> TASK INSTRUCTIONS: Below are some records: retype them all exactly, but not the pictures.

:::::

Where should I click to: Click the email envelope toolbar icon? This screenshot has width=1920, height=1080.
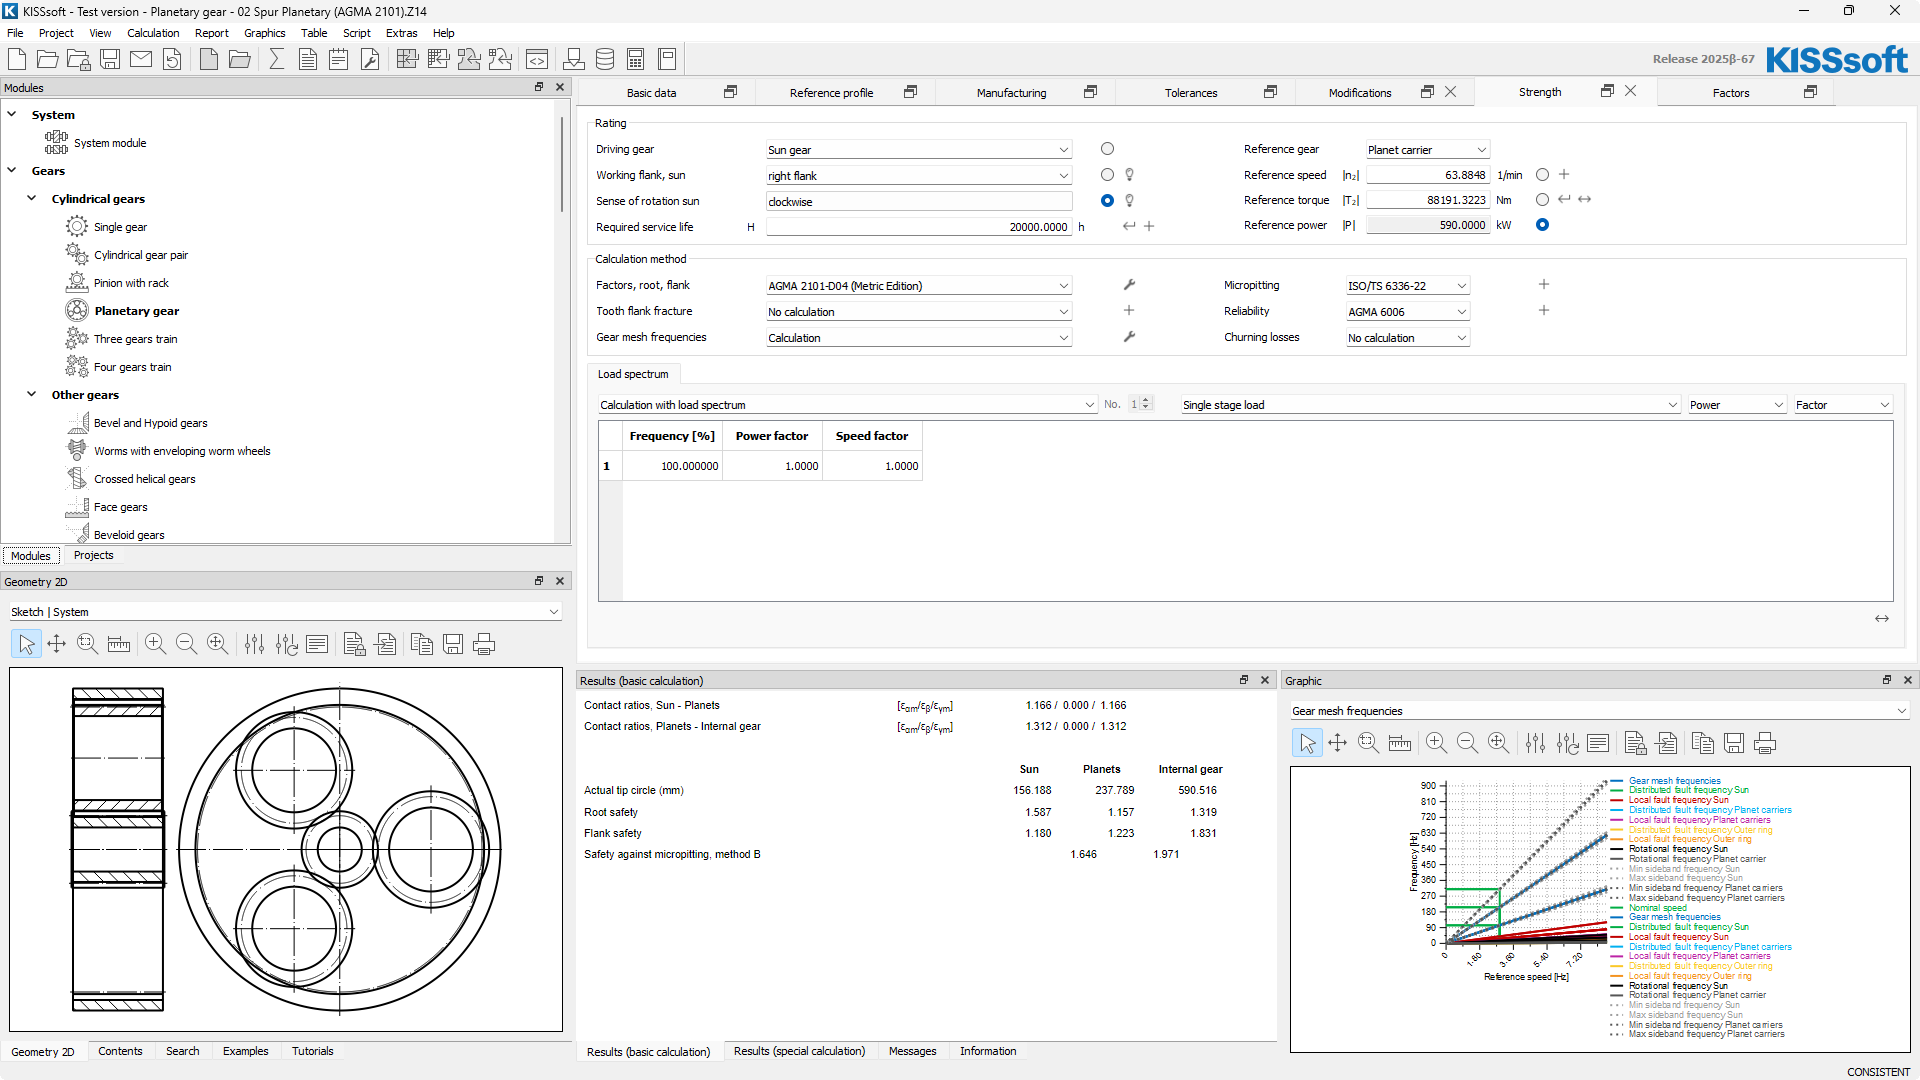[141, 59]
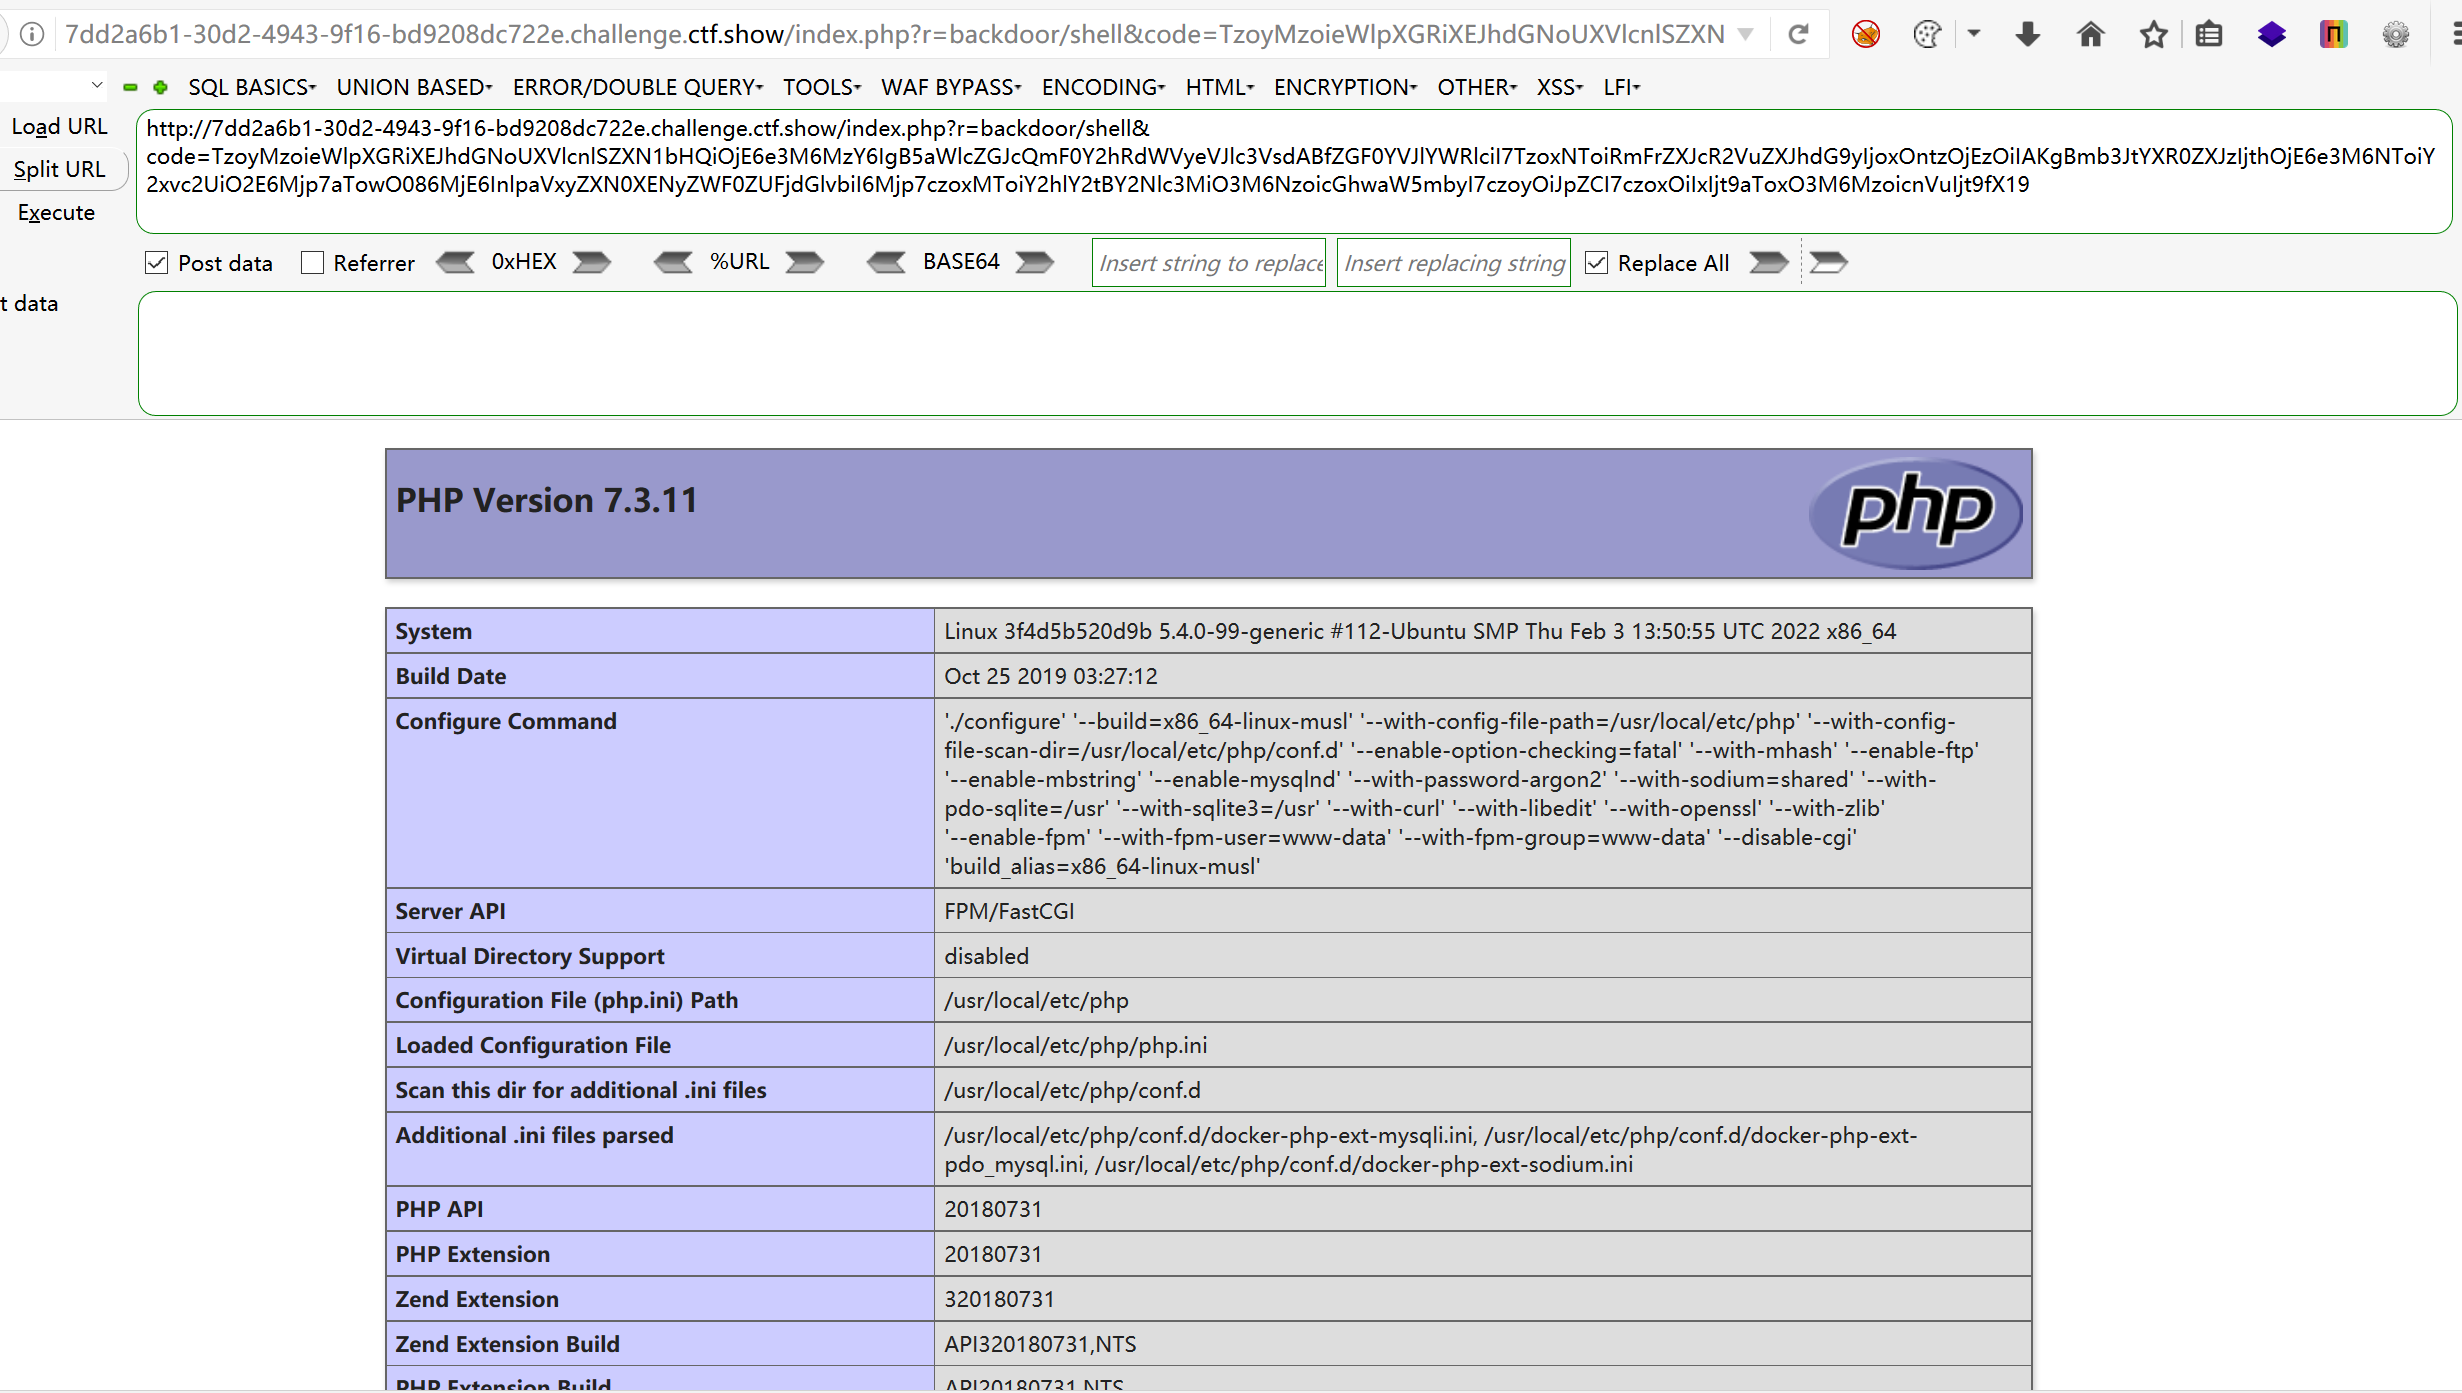The image size is (2462, 1393).
Task: Click the %URL encode right arrow
Action: [x=804, y=263]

:::::

> RESPONSE AREA:
Where should I click to: Click the email envelope toolbar icon? This screenshot has width=1920, height=1080.
[141, 59]
The image size is (2462, 1393).
Task: Click the %URL encode right arrow
Action: [x=804, y=263]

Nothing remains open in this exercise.